In December 2021, the UPDF First Division Court Martial sentenced L/Cpl Augustine Mugisha and another soldier at the rank of private to life imprisonment for killing a Local Defence Unit member, Hussein Ssegona, and mechanic Grace Walungama in Nansana Municipality, Wakiso District.


Since then, there have been no additional trials of suspected shooters, many allegedly drawn from the army’s elite group.
Asked about local and international concerns over democratic deficit in Uganda and rising rights abuses perpetrated by state security agencies and marked by abductions and disappearances of citizens, President Museveni said “there were arrests and all of the people who were arrested were accounted for”. 

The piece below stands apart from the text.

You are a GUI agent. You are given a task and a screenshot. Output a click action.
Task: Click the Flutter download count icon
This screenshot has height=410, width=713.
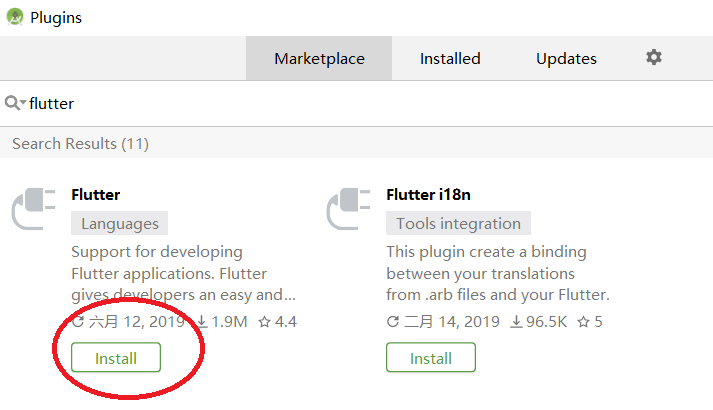[x=202, y=322]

“There were some mistakes [of] mishandling people while they were being arrested, but we corrected those mistakes. We showed the security forces what to do in writing. So, there is nothing that can go wrong and we don’t know and then we don’t correct,” he said.


The Uganda Human Rights Commission, the statutory rights body, is currently investigating claims by NUP that two dozen of its party members are missing after being forcibly taken away by security forces in drones/vans named so for its speed.


The President in the interview said he would like Ugandans to remember him and the ruling party for rescuing country from being a “failed state” when he is gone.